__What you are asked to do__
Starting at the line that holds "You are a computer-use agent. 566x435 pixels.", reproduce each line exactly up to and including the last line of the records below. Pictures stay out.

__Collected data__
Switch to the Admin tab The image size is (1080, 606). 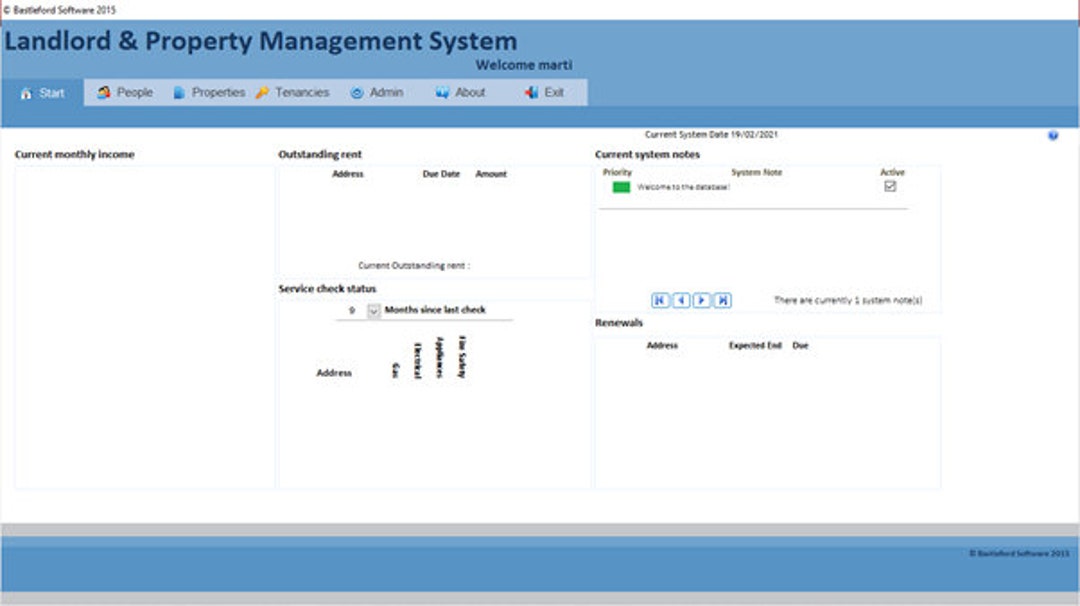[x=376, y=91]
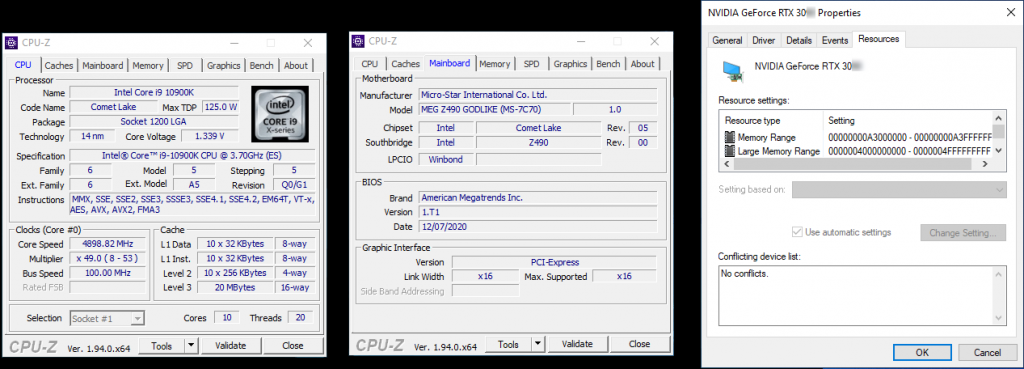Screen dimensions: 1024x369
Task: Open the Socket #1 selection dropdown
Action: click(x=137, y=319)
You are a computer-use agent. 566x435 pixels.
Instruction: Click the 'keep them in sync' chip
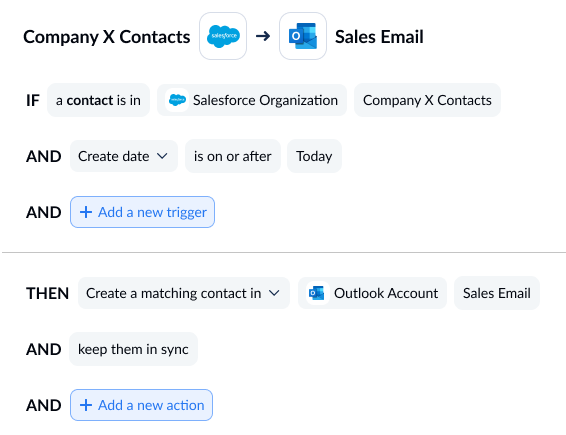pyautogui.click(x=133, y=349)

__Task solution__
You are a computer-use agent. 566x435 pixels.
Instruction: Click the 'keep them in sync' chip
pyautogui.click(x=133, y=349)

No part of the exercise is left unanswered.